Dit brengt mee dat 3/8 deel (€ 37,50) voor rekening van de heffingsambtenaar komt en de rest (€ 62,50) voor rekening van de Staat der Nederlanden. De Nederlandse Staat is daarom in zoverre aangemerkt als partij in dit geding.

Conclusie

9. Het beroep is ongegrond. Het verzoek om schadevergoeding wegens overschrijding van de redelijke termijn wordt toegewezen.
9.1.
Omdat het verzoek om schadevergoeding wordt toegewezen, komt belanghebbende in aanmerking voor een vergoeding van zijn proceskosten voor het indienen van dat verzoek.
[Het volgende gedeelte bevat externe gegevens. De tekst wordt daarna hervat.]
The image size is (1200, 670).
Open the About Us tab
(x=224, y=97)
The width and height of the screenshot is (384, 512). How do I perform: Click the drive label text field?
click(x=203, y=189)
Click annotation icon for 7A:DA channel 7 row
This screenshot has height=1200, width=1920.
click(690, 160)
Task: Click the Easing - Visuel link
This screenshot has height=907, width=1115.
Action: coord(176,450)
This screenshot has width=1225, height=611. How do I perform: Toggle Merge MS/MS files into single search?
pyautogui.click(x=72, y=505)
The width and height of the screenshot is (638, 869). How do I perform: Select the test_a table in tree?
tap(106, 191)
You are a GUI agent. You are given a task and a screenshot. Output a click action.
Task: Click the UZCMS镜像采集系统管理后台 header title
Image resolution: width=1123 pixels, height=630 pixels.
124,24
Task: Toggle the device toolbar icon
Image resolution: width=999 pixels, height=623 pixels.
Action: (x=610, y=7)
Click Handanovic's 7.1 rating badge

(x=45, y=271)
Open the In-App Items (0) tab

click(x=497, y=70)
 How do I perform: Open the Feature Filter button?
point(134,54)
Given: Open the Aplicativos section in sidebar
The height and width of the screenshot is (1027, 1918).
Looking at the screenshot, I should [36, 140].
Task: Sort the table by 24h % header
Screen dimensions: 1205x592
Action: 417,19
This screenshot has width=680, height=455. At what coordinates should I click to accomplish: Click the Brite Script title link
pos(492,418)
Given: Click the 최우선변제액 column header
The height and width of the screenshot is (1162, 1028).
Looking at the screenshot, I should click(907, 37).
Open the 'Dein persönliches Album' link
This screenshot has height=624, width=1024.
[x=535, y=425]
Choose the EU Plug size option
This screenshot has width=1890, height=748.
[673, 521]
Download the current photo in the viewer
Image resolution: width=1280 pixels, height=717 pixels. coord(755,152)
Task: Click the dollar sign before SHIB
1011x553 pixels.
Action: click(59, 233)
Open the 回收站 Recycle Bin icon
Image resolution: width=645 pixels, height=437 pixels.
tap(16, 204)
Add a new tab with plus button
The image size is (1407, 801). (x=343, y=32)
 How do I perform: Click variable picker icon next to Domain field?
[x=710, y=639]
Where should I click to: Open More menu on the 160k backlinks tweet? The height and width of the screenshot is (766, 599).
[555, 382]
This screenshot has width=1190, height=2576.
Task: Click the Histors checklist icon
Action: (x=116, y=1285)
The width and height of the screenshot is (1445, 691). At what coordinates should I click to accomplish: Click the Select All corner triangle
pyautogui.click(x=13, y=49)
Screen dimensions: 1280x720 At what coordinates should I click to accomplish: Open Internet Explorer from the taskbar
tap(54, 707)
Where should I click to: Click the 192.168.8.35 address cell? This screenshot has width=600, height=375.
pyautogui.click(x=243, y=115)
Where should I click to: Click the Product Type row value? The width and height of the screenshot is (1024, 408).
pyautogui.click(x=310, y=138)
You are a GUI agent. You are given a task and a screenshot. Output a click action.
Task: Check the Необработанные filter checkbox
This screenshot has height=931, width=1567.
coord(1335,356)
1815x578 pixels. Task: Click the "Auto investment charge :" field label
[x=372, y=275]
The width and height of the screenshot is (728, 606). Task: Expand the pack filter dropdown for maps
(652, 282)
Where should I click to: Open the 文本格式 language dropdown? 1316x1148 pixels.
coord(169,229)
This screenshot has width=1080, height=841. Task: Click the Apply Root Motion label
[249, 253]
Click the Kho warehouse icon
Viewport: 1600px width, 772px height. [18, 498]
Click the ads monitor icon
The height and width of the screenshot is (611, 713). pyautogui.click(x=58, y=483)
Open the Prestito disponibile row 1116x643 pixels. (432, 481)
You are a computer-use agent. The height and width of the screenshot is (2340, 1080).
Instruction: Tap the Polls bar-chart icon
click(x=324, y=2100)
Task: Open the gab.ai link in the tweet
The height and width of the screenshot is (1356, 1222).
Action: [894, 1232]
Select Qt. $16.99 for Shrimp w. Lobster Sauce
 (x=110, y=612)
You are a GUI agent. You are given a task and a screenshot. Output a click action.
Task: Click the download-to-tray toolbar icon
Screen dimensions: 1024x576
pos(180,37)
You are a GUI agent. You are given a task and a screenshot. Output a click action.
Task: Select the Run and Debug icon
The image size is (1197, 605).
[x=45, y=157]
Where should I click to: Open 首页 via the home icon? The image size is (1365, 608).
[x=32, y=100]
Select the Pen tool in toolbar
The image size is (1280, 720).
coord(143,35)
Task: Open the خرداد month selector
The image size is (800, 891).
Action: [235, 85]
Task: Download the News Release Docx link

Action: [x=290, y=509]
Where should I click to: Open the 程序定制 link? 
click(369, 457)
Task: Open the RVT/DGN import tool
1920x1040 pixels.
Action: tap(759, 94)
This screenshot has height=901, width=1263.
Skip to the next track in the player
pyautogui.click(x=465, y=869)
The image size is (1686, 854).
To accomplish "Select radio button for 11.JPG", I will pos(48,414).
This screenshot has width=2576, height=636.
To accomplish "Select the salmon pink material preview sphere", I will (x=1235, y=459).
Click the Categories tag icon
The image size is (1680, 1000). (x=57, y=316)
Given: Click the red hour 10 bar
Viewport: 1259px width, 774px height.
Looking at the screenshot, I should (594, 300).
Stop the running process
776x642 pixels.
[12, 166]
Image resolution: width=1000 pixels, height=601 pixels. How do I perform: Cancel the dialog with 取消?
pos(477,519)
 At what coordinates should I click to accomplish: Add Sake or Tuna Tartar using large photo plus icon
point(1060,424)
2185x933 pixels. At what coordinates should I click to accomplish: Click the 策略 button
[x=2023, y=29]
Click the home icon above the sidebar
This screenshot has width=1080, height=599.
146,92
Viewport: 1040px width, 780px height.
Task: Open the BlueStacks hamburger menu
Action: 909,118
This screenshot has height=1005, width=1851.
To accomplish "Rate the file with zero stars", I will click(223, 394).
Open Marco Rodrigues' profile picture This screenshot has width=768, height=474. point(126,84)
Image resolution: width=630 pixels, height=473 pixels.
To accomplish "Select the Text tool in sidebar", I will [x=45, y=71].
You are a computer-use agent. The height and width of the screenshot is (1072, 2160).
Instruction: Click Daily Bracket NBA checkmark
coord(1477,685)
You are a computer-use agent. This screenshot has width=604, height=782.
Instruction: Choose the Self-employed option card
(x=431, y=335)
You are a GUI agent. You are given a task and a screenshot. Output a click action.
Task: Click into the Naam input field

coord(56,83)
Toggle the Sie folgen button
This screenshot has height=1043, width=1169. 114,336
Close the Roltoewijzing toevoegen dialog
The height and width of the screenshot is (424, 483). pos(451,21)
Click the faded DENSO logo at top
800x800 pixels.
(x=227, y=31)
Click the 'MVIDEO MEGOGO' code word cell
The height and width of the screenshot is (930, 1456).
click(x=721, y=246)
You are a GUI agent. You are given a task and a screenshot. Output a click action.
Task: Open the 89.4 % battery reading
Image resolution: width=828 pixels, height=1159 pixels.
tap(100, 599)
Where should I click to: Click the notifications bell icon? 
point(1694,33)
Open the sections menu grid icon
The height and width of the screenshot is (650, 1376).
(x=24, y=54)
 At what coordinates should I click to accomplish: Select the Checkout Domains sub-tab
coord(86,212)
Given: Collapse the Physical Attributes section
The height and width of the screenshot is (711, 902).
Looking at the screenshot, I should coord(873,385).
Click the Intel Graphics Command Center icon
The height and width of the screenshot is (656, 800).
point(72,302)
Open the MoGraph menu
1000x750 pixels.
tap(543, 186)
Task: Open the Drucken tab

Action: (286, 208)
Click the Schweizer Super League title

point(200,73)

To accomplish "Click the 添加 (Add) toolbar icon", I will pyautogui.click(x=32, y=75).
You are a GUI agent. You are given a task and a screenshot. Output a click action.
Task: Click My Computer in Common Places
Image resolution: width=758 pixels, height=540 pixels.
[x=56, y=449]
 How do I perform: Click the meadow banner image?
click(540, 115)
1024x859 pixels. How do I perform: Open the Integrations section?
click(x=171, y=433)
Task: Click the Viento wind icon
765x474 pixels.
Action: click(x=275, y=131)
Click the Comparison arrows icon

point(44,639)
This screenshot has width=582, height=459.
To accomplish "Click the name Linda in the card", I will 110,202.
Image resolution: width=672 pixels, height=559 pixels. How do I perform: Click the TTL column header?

Voor de rechtsbijstand door een gemachtigde kent de rechtbank 1 punt toe als bedoeld in het Besluit proceskosten bestuursrecht, met een waarde van € 837,- en wegingsfactor 0,25 (zie het arrest van de Hoge Raad van 10 november 2023, ECLI:NL:HR:2023:1526).
9.2.
De proceskostenvergoeding moet door de heffingsambtenaar en de Staat ieder voor de helft worden vergoed. Ieder van hen zal daarom worden veroordeeld tot vergoeding van € 104,63.
9.3.
De heffingsambtenaar en de Staat wordt opgedragen om ieder de helft van het griffierecht aan belanghebbende te vergoeden.

Beslissing

De rechtbank:
  • verklaart het beroep ongegrond;
  • veroordeelt de heffingsambtenaar tot het betalen van een vergoeding van immateriële schade aan belanghebbende van € 37,50;
  • veroordeelt de Staat der Nederlanden tot het betalen van een vergoeding van immateriële schade aan belanghebbende van € 62,50;
  • veroordeelt de heffingsambtenaar tot betaling van € 104,63 aan proceskosten aan belanghebbende;
  • veroordeelt de Staat der Nederlanden tot betaling van € 104,63 aan proceskosten aan belanghebbende;
  • gelast dat de heffingsambtenaar de helft van het door belanghebbende betaalde griffierecht aan hem vergoedt, zijnde € 25,-;
  • gelast dat de Staat der Nederlanden de helft van het door belanghebbende betaalde griffierecht aan hem vergoedt, zijnde € 25,-.
Deze uitspraak is gedaan door mr. I.M. Josten, rechter, in aanwezigheid van W.M.C. Oomen, op 30 november 2023 en openbaar gemaakt door middel van geanonimiseerde publicatie op www.rechtspraak.nl.
De rechter is niet in de gelegenheid om deze uitspraak mede te ondertekenen.
griffier
Een afschrift van deze uitspraak is verzonden aan partijen op:

Informatie over hoger beroep

Een partij die het niet eens is met deze uitspraak, kan een hogerberoepschrift sturen naar het gerechtshof ‘s-Hertogenbosch waarin wordt uitgelegd waarom deze partij het niet eens is met deze uitspraak. Het hogerberoepschrift moet worden ingediend binnen zes weken na de dag waarop deze uitspraak is verzonden.
Digitaal beroep instellen kan via “Formulieren en inloggen” op www.rechtspraak.nl. Hoger beroep instellen kan eventueel ook nog steeds door verzending van een brief aan het gerechtshof ‘s-Hertogenbosch.